Kim Nio merasa terharu sekali dan terisak-isak ia peluk Nyonya Lim.

“Aduh, Peh-bo, kau wanita bijaksana sekali! Alangkah beruntungnya aku yang malang ini bertemu dengan orang seperti kau! Peh-bo ... jangan kau tinggalkan aku. Kau sebatang kara, aku seorang diri di dunia ini, biar kita hadapi hidup yang penuh penderitaan dan kepalsuan ini bersama-sama. Dengan kau yang bijaksana sebagai pembimbing, aku akan hadapi segala rintangan dengan tabah, dan aku takkan mungkin tersesat lagi, Peh-bo ... ”

Nyonya Lim Ek juga merasa terharu dan bercampur girang.
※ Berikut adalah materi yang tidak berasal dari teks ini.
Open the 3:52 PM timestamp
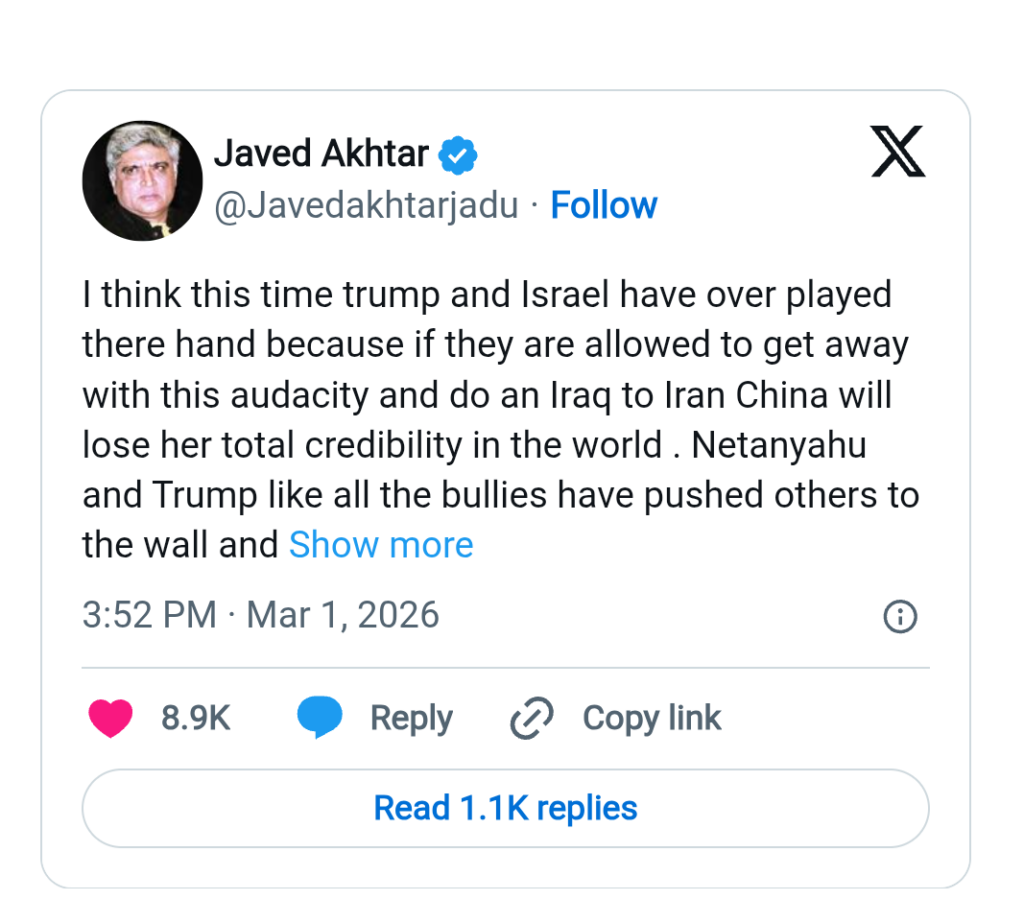The width and height of the screenshot is (1024, 923). (148, 615)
Ia suka kepada gadis yang hebat ini dan yang bernasib buruk.

“Anak, usulmu ini baik sekali. Akupun pada waktu ini tidak mempunyai tempat tinggal yang tetap. Langit menjadi atapku dan bumi menjadi lantaiku. Kau sebenarnya bernama siapa, nona?”

“Aku she Coa bernama Kim Nio, Peh-bo.”

“Aku adalah Kwee Cin Hwa atau Nyonya janda Lim Kong Lee,” kata Nyonya Lim dengan halus dari Kim Nio yang masih memeluknya.
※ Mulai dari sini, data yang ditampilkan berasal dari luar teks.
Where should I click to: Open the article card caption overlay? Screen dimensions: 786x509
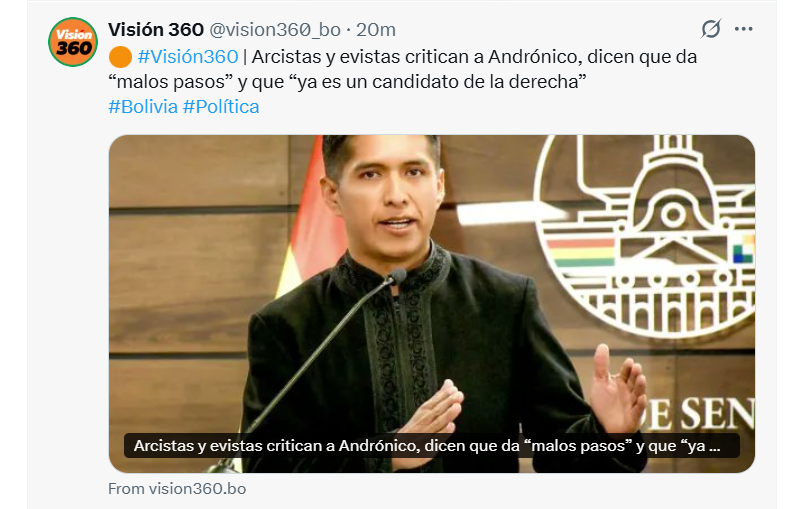tap(432, 446)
Kalau saja nona itu tidak menyembunyikan mukanya di dada Nyonya Lim, wanita tua itu tentu akan melihat betapa muka yang cantik itu tiba-tiba menjadi pucat. Akan tetapi ia masih dapat merasakan betapa tubuh Kim Nio menggigil ketika mendengar bahwa Kong Leelah putera janda ini!
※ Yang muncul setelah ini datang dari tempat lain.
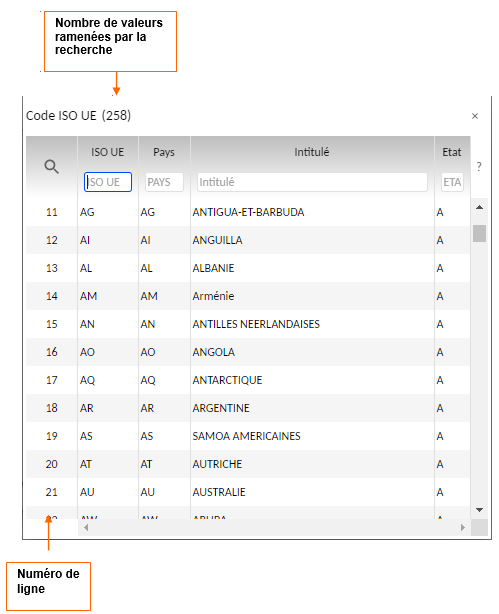Click the vertical scrollbar thumb
Screen dimensions: 499x614
[479, 233]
“Nona, kenapa kau?” tanya Kwee Cin Hwa sambil memegangi pundak Kim Nio dan memandangi muka itu. Ia melihat bahwa muka itu pucat sekali dan Kim Nio segera menutup kedua matanya.

“Ti ... dak apa-apa ... aku hanya pening Peh-bo ... ” jawab Kim Nio yang belum sadar kembali dari rasa kagetnya.

“Marilah kita duduk dulu, mungkin kau lelah setelah bertempur tadi.”

Nyonya janda yang baik hati itu membimbing Kim Nio dan mereka lalu duduk di atas rumput di bawah sebatang pohon.

Bergantian mereka saling menuturkan riwayat masing-masing sehingga Kim Nio kini tahu akan riwayat Kong Lee, sedangkan ia sendiri lalu menuturkan riwayatnya tanpa menyebut tentang suaminya dan tentang pelanggaran yang ia lakukan sebagai seorang isteri yang melarikan diri dengan laki-laki lain!

“Berapakah usia anakmu itu Peh-bo? Dan apakah dia telah ... kawin?” Kwee Cin Hwa tersenyum.

“Anak bodoh! Kalau ia sudah kawin tentu aku takkan telantar seperti keadaanku sekarang ini. Ia telah berusia dua puluh satu, belum kawin tapi sudah kutunangkan dengan seorang gadis cantik!”

Kim Nio menggunakan sapu tangannya, untuk mengusap peluh dari mukanya sehingga muka yang cantik itu tertutup sapu tangan, kemudian nona baju hijau itu menggunakan kekerasan hatinya untuk menekan perasaan perih dan hatinya yang berdebar-debar mendengar bahwa Kong Lee telah ditunangkan dengan gadis lain. Pantas saja pemuda itu menolak cintanya.